9. It was a fearful time which followed. I can not but believe that our forefathers had been, in some way or other, great sinners, or two such conquests as Canute's and William's would not have fallen on them within the short space of sixty years. They did not want for courage, as Stamford Brigg and Hastings showed full well. English swine, their Norman conquerors called them often enough, but never English cowards.

10. Their ruinous vice, if we trust the records of the time, was what the old monks called accidia, and ranked it as one of the seven deadly sins: a general careless, sleepy, comfortable habit of mind, which lets all go its way for good or evil—a habit of mind too often accompanied, as in the case of the Anglo-Danes, with self-indulgence, often coarse enough. Huge eaters and huger drinkers, fuddled with ale, were the men who went down. at Hastings-though they went down like heroes-before the staid and sober Norman out of France.

11. But these were fearful times.

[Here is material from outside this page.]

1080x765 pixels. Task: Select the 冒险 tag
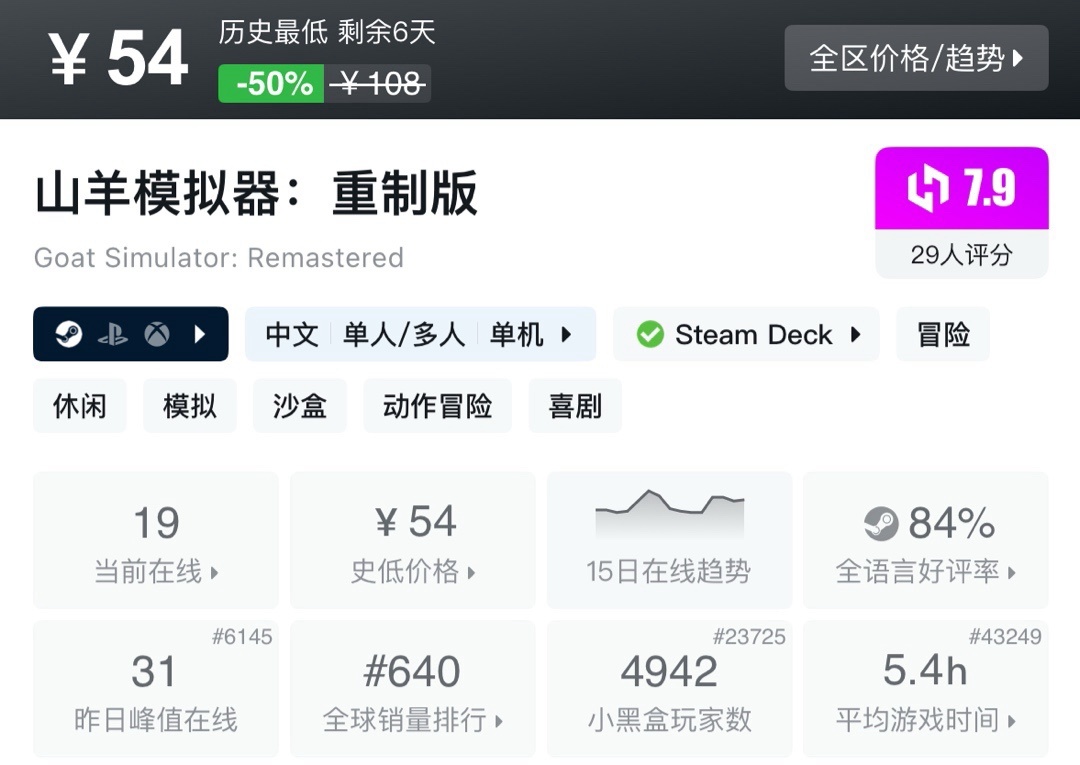943,334
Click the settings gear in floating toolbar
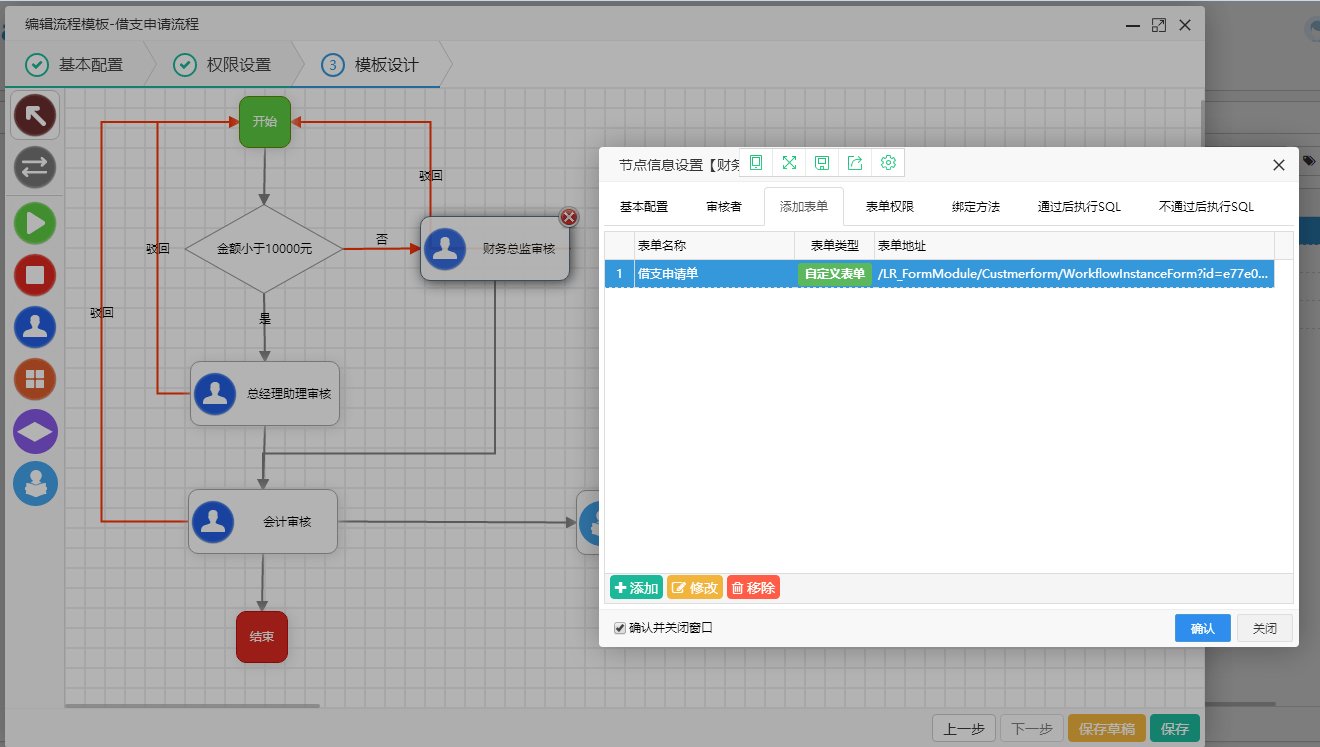Screen dimensions: 1320x747 tap(888, 163)
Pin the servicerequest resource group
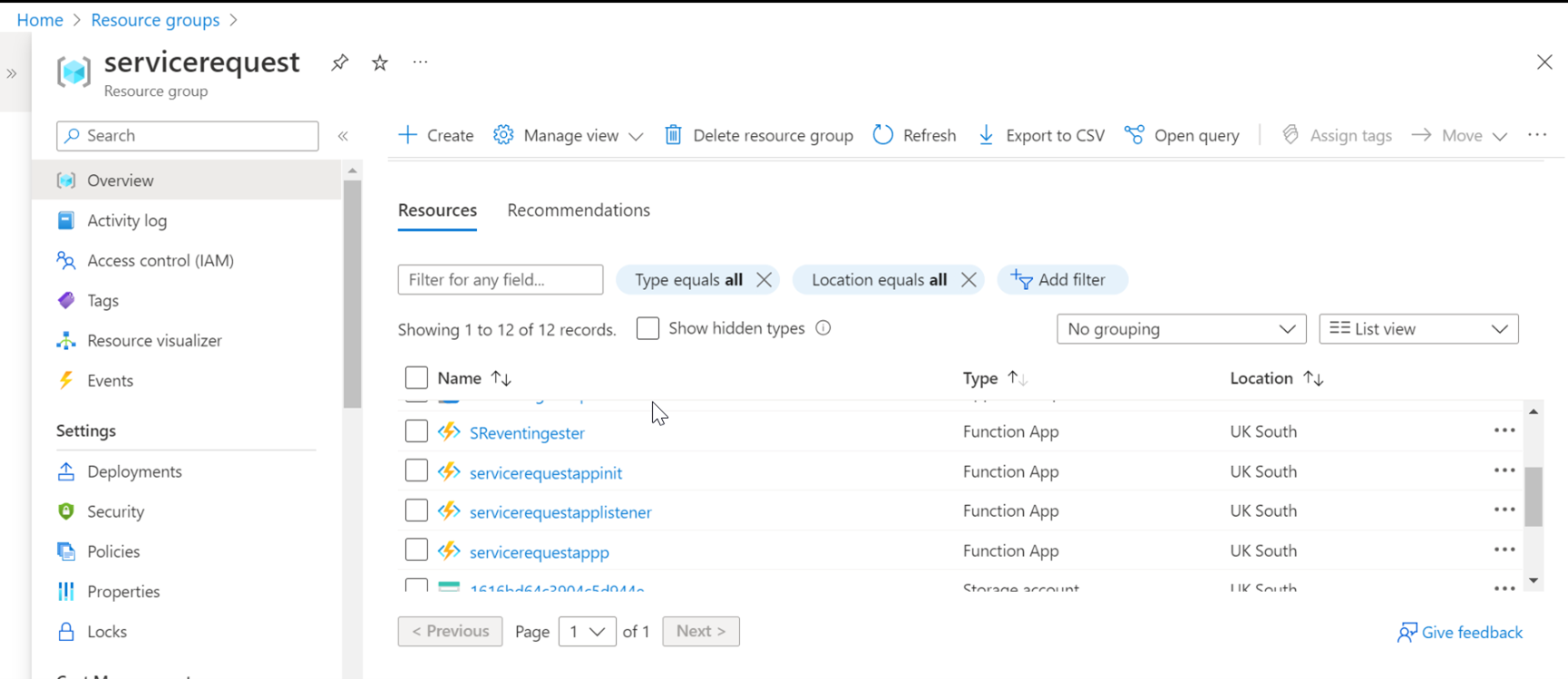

As long as William lived, ruthless as he was to all rebels, he kept order and did justice with a strong and steady hand; for he brought with him from Normandy the instincts of a truly great statesman. And in his sons' time matters grew worse and worse. After that, in the troubles of Stephen's reign, anarchy let loose tyranny in its most fearful form, and things were done which recall the cruelties of the old Spanish conquistadores in America. Scott's charming romance of "Ivanhoe" must be taken, I fear, as a too true picture of English society in the time of Richard I.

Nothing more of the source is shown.